■ Belge kesiti
^^^^^^^^

Bilirsiniz 'balyoz' denen alet genellikle yıkım işlerinde kullanılır. Nadiren kurtarma operasyonlarında da kullanıldığı olmuştur. Örnek; Başbakan Erdoğan'ın makam aracında kilitli kaldığında, kurtarılması operasyonu...

AKP hükümetini yıkma amacıyla planlandığı söylenen 'Balyoz' kod adlı darbe, girişim aşamasında kaldı ve girişimcileri yargılanarak eksik teşebbüsten geçtiğimiz hafta yirmi yıla varan çeşitli cezalara çarptırıldılar. Tepkiler de çeşitli idi. Kimi sonucu haksız bulurken, kimi ülkede adaletin olmadığından dem vurdu. Kimine göre, sola vuruken, gericiliği es geçen askerler, kurşunu ayağına değil kafasına sıkmıştı. Kimilerine göre ise, darbe gerçekleştirenlerin davası sündürülürken, eksik teşebbüse bu cezaların verilmesi hukuki değil siyasi idi. Kimi içinse, darbeler dönemi bitmiş, özgürlük ve demokrasi dönemi tesis edilmekteydi. Bu son cümledeki düşünce, yurt dışından da destek bulmakta olup, Balyoz darbe planı davasında açıklanan kararlar konusunda henüz resmi bir yorum yapmayan, ABD'de yönetim çevrelerinin sonuçtan "memnun" olduğu ileri sürülüyordu. Hatta öyle ki gelinen 'memnuniyet verici ortam' yeterli bulunmuyor ve "Obama Yönetimi, Türkiye'de sorunların ilacının daha fazla demokrasi olduğunu düşünüyor" şeklinde açıklamalar geliyordu. Oysa aynı ABD, 12 Eylül'de memnuniyetini çok açık bir biçimde belirtmemiş miydi.

^^^^^^^^

■ Veri kesiti
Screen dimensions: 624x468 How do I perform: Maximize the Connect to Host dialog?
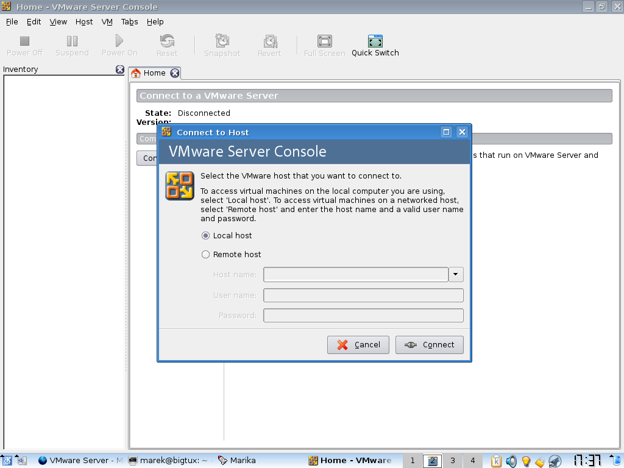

^^^^^^^^

■ Verilen görevler
1. Balyoz davası yazısında "Bilirsiniz 'balyoz' denen" sözlerinin geçtiği yerden başlayıp "kaldığında, kurtarılması operasyonu..." sözlerinden sonra biten bölümü harfi harfine kopyalayın.
2. Balyoz davası yazısını son cümlesinden sonra devam ettirin.

■ Alıştırma sonuçları
1.
Bilirsiniz 'balyoz' denen alet genellikle yıkım işlerinde kullanılır. Nadiren kurtarma operasyonlarında da kullanıldığı olmuştur. Örnek; Başbakan Erdoğan'ın makam aracında kilitli kaldığında, kurtarılması operasyonu...

2.
Aslında sorunun kendisi darbe değil, darbenin hedef, zaman ve mekan açısından icazet alıp almaması idi. Yani kabul gören ve görmeyen darbeler söz konusu idi. Kabul gören darbeler sonuçları itibariyle ömürlerini otuz yıl, kırk yıl hatta daha fazla sürdürebilmekteydi. Örnek; 12 Eylül..
12 Eylül uygulamaları bu gün yaşamın her alanında kendisini göstermekte. Çalışma yaşamında dönemin yasaları hâlâ geçerli. Dönemin uygulaması, teşeronlaştırma uygulamalarının girmediği, nüfus etmediği yer kalmadı gibi bir şey.

En son yaşanan iki olay net bir örnek olarak önümüzde durmakta. 12 Mayıs 2010 tarihinde Zonguldak'ta bir madende, grizu patlaması sonucu ölen 2 mühendis ve 28 işçi, görülen dava sonucunda suçlu bulunurlarken, devletin yetkili, sorumlu kişileri ile taşeron Firma sahipleri ise suçsuz bulundular...

Zonguldak 2. Ağır Ceza Mahkeme'si ilk bilirkişi raporunu by-pass ederek, Ankara 10.Ağır Ceza ile paslaşmış, yeni bilirkişi heyeti tespit edilmiş ve sonuçta yeni heyet eski raporun tersine işverenleri aklarken işgörenleri suçlu bulmuştur. İkinci heyetin çok ilginç bir saptaması raporlarına gerekçe oluşturuyor; “Kaçınılmazlık Faktörü”.. Sözün özü olay kaçınılmazdı denmekte. Sizce bu saptama, İslam dünyasında sıkça kullanılan bir sözü;

“Kaderden kaçılmaz”sözünü çağrıştırmıyor mu?

Bu günlerde benzer olaylar sık sık tekrarlanıyor. Anımsayın, Erzurum'da baraj göletinde arızaya gönderilip, öldürülen işçiler de % 50 oranında suçlu bulundular.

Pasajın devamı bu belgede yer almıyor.